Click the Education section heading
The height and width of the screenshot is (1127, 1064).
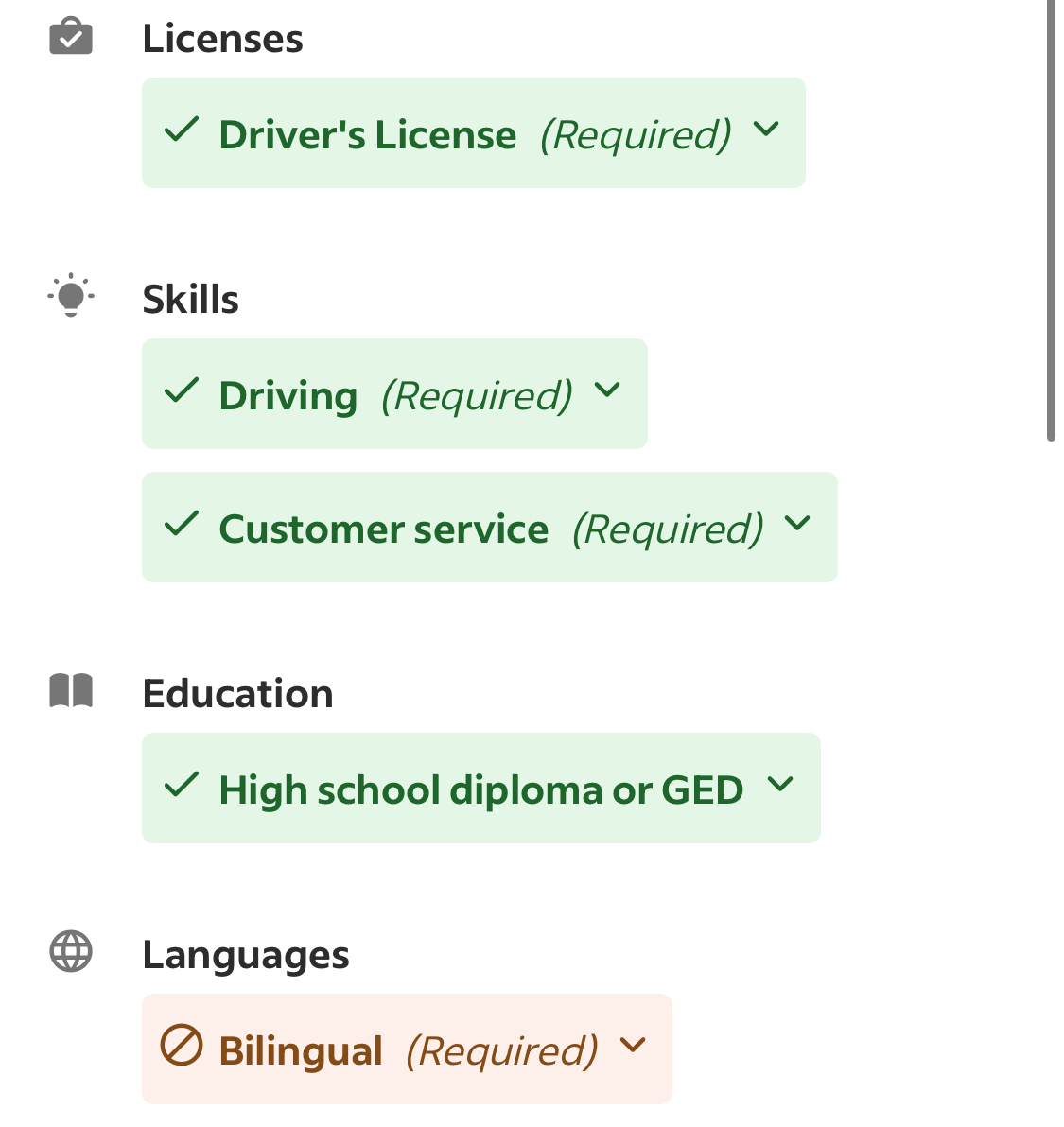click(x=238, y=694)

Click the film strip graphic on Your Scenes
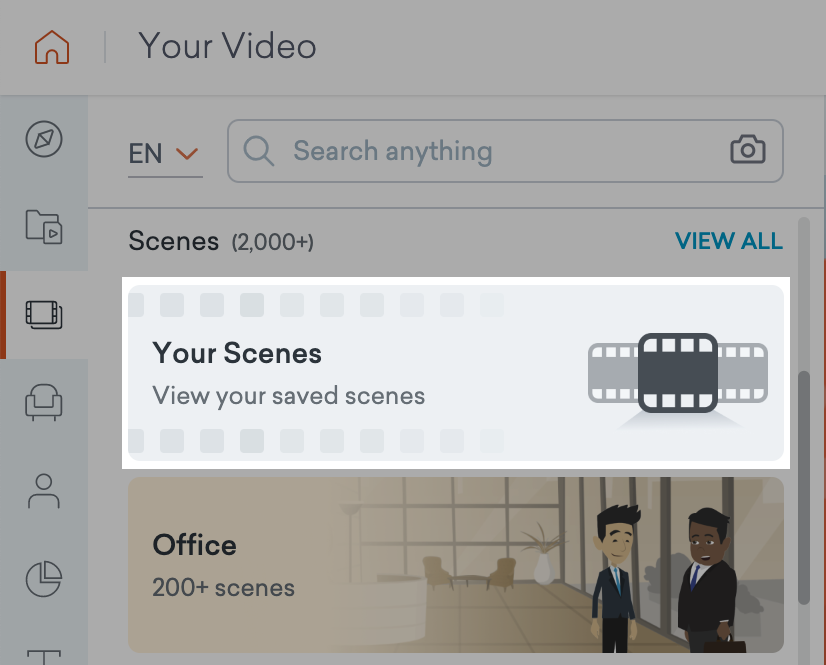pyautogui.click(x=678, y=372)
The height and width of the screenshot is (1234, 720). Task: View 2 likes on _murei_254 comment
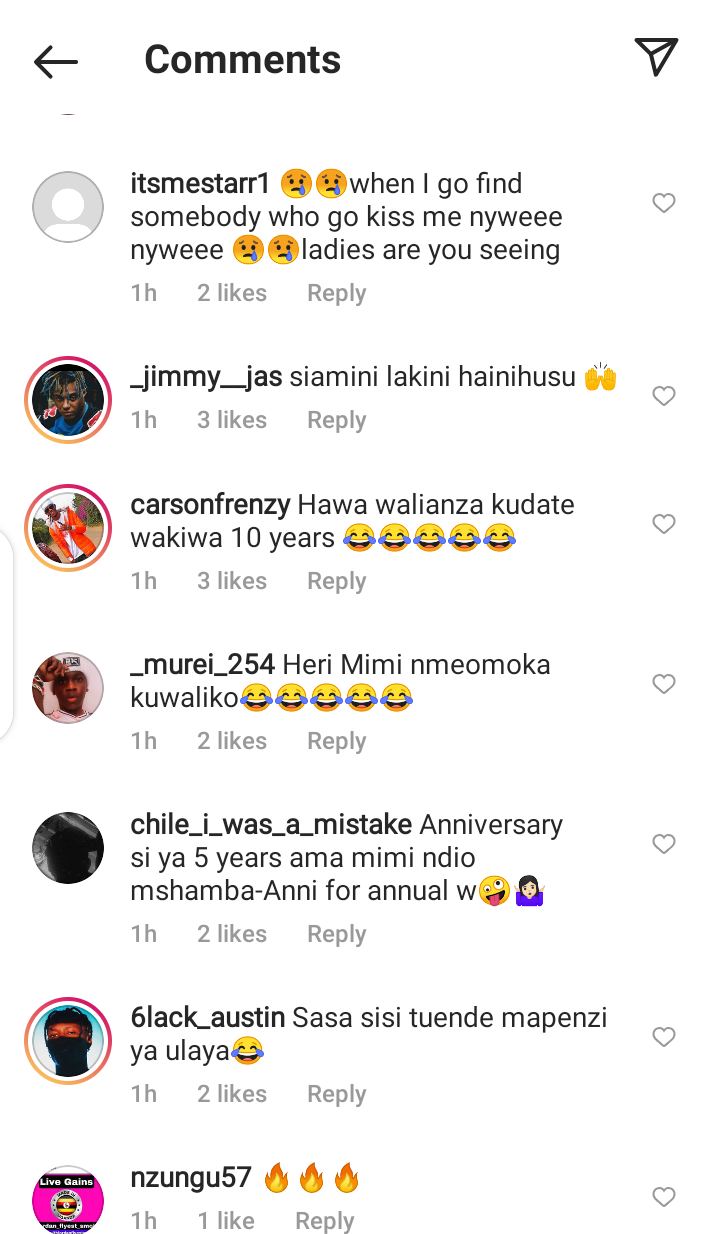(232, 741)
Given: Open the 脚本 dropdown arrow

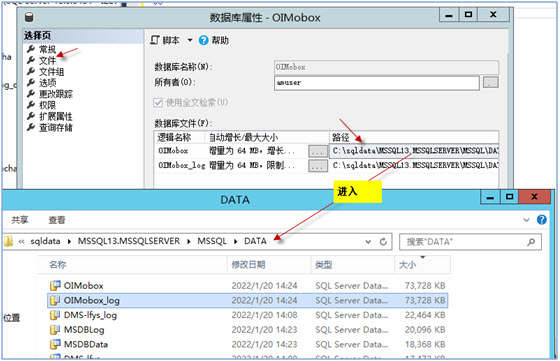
::::::
:: Instructions for the task ::
Set down every entry exactly as it appears, but skip the pictures.

:: Solution for this exercise ::
Click the Education section heading
The height and width of the screenshot is (1127, 1064).
click(x=238, y=694)

Click the film strip graphic on Your Scenes
pyautogui.click(x=678, y=372)
The height and width of the screenshot is (1234, 720). Task: View 2 likes on _murei_254 comment
(232, 741)
Given: Open the 脚本 dropdown arrow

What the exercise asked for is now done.